Write out the records as a JSON list of strings with one string per line, leaving out blank lines. Begin at the line that has "Given: Click the Reset link" and continue through the end of the records.

--

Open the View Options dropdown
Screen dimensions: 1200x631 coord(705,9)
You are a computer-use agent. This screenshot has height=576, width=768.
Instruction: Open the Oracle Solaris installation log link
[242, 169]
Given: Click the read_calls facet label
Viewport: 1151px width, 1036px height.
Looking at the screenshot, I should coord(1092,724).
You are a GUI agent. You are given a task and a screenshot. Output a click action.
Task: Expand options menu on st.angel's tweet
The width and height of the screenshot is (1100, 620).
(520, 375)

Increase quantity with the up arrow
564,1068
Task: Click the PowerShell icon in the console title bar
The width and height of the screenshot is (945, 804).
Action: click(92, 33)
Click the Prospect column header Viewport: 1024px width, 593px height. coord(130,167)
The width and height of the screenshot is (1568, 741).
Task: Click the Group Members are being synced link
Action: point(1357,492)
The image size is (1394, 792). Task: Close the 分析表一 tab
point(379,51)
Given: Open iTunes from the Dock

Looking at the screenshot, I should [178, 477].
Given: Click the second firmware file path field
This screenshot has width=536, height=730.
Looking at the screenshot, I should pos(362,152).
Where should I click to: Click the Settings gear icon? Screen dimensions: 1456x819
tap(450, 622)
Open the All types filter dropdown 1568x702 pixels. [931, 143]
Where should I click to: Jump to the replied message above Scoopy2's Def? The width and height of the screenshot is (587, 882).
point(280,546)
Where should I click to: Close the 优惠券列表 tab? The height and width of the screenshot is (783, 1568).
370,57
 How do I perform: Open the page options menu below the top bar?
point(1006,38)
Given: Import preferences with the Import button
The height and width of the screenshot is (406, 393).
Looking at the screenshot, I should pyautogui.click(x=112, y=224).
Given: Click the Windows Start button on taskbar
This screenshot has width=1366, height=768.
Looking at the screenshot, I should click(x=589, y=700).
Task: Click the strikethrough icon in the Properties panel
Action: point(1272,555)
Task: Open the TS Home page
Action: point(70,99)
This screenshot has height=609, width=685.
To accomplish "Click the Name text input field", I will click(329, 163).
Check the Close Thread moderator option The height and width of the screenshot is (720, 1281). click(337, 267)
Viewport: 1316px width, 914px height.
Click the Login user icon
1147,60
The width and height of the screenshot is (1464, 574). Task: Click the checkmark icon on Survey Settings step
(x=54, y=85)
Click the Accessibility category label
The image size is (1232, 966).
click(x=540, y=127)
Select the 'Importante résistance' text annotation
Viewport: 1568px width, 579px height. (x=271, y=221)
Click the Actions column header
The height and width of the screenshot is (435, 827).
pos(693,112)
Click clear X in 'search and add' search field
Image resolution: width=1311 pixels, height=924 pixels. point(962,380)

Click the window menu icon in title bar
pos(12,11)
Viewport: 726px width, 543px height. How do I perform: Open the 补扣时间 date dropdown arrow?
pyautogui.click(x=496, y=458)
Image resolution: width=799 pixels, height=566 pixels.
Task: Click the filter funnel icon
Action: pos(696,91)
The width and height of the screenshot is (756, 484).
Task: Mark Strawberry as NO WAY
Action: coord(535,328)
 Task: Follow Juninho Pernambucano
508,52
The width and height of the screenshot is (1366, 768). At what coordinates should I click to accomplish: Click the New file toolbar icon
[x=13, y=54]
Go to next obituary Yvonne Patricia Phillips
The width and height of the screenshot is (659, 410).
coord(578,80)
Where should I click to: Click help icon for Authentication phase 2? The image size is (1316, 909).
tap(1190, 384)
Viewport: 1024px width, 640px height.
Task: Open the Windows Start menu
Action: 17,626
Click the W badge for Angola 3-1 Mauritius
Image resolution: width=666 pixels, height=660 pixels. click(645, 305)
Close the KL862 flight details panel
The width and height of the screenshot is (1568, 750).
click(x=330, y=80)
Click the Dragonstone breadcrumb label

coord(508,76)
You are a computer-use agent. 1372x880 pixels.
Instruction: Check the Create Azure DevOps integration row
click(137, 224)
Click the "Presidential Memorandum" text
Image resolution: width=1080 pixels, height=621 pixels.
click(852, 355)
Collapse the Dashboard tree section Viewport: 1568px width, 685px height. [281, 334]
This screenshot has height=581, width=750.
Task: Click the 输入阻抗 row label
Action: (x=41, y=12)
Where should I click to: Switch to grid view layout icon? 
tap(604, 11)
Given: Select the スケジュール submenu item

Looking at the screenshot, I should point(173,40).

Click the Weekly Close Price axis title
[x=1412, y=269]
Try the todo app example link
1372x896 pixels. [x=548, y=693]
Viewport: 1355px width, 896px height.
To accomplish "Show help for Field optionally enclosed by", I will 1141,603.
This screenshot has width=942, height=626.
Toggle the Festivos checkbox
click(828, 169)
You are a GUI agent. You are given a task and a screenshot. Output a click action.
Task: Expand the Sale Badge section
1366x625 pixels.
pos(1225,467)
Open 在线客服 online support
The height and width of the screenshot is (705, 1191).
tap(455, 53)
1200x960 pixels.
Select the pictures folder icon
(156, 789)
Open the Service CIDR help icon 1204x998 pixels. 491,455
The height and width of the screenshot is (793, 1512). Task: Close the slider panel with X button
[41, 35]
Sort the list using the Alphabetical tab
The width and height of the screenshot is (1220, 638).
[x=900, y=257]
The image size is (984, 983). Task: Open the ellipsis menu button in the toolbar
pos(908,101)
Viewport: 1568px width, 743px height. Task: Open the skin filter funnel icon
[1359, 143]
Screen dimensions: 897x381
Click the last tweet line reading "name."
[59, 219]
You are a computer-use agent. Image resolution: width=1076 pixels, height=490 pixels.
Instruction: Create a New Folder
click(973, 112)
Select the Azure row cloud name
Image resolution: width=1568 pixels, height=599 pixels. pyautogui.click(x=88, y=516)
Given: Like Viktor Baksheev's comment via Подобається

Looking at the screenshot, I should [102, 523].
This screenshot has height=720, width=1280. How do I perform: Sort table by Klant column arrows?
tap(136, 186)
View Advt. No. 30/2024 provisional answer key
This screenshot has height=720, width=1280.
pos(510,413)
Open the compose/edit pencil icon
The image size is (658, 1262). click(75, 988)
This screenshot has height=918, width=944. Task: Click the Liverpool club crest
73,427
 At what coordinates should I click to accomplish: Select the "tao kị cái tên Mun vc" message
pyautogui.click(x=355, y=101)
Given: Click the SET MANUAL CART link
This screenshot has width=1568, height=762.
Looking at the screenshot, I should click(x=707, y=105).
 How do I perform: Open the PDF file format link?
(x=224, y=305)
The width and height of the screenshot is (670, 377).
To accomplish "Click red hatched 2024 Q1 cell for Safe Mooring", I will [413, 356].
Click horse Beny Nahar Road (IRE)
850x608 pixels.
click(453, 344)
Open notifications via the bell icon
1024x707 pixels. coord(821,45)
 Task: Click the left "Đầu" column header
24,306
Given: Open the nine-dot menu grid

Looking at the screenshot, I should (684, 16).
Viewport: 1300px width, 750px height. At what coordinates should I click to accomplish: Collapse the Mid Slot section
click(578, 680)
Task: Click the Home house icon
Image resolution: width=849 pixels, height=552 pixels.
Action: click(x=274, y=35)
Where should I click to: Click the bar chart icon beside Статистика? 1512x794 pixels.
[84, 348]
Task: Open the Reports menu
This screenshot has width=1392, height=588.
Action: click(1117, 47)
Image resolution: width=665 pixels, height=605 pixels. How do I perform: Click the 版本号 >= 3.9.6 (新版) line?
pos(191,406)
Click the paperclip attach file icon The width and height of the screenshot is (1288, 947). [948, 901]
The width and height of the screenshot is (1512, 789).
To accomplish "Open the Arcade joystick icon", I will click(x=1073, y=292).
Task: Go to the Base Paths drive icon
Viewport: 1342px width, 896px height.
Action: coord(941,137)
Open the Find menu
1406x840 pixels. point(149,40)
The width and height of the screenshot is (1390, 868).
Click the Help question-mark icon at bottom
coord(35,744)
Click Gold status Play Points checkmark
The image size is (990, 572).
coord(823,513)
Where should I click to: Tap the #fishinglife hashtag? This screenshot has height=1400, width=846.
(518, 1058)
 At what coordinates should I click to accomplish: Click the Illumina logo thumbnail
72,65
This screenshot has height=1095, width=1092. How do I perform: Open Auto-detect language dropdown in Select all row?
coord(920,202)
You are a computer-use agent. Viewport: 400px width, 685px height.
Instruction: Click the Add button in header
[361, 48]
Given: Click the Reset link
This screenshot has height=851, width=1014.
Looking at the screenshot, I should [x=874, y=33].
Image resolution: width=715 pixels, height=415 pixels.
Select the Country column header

--

* [SOLUTION]
[
  "Given: Click the Reset link",
  "This screenshot has height=851, width=1014.",
  "Looking at the screenshot, I should [x=874, y=33].",
  "Image resolution: width=715 pixels, height=415 pixels.",
  "Select the Country column header"
]